◆ Excerpted records
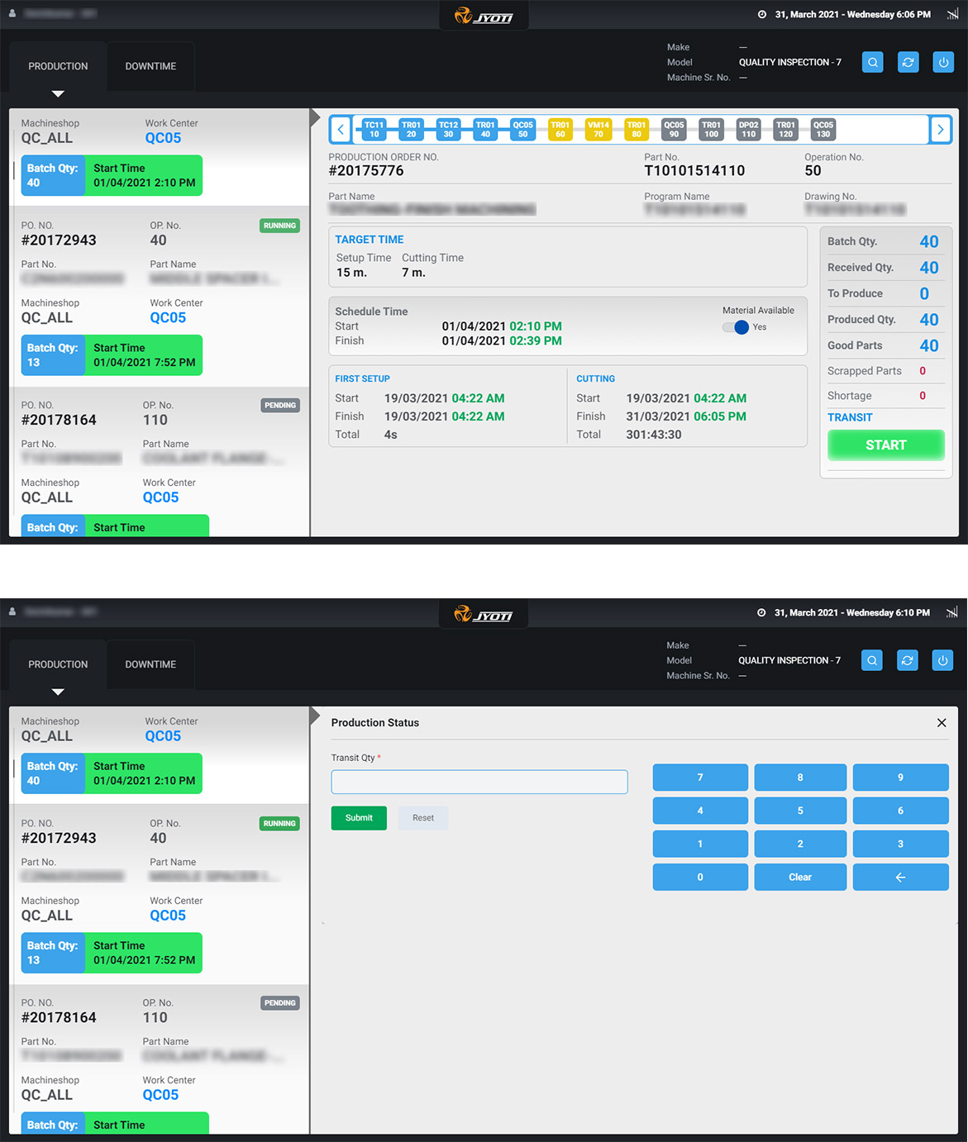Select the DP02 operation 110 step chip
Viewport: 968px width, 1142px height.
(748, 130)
...
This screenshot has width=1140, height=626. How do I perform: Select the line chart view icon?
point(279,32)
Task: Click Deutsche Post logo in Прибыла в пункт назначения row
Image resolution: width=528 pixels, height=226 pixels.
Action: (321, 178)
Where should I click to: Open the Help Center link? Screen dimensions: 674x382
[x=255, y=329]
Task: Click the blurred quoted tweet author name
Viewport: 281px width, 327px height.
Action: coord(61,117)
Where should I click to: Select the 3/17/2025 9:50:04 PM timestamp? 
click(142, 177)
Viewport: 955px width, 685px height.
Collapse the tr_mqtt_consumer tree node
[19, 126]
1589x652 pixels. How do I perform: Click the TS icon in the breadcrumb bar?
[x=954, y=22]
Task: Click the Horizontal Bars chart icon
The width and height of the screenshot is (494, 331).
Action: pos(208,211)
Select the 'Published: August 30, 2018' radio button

◆ Your instructions
Beginning at the line above with "Task: Click the Horizontal Bars chart icon" and finishing at the line with "Select the 'Published: August", return each line exactly and return nothing else.

◆ Task result
Task: Click the Horizontal Bars chart icon
The width and height of the screenshot is (494, 331).
Action: pos(208,211)
Select the 'Published: August 30, 2018' radio button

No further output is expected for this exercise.